# Problem requirements
Lines below starting with the line with "Where should I" and going on through the line with "Open the Options menu" must be output exactly; the rest of the records must be left out.

(Source records)
----------

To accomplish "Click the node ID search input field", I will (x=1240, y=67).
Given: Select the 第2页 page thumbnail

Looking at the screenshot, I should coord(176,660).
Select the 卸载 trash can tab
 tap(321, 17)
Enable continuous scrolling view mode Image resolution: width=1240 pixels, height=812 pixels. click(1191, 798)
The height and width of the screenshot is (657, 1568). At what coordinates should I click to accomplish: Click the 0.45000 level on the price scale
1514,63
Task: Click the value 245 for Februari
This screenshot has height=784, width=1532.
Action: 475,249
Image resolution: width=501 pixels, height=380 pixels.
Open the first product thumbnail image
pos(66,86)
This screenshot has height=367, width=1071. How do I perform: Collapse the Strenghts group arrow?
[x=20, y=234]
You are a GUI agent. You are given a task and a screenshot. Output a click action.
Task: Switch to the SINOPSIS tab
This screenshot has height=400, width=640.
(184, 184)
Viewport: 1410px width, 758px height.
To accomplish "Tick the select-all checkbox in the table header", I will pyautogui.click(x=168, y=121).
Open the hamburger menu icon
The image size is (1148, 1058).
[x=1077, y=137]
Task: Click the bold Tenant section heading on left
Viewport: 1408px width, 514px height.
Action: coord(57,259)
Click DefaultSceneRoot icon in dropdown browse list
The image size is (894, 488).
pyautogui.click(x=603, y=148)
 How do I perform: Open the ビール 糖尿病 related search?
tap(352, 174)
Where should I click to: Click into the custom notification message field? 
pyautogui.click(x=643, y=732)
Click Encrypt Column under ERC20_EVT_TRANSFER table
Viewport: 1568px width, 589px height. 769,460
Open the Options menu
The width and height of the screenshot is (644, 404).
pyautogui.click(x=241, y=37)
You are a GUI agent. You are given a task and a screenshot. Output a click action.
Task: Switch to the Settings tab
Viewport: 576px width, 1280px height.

----------

# Response box
Where should I click to: Click into the custom notification message field? 
pyautogui.click(x=643, y=732)
Click Encrypt Column under ERC20_EVT_TRANSFER table
Viewport: 1568px width, 589px height. 769,460
Open the Options menu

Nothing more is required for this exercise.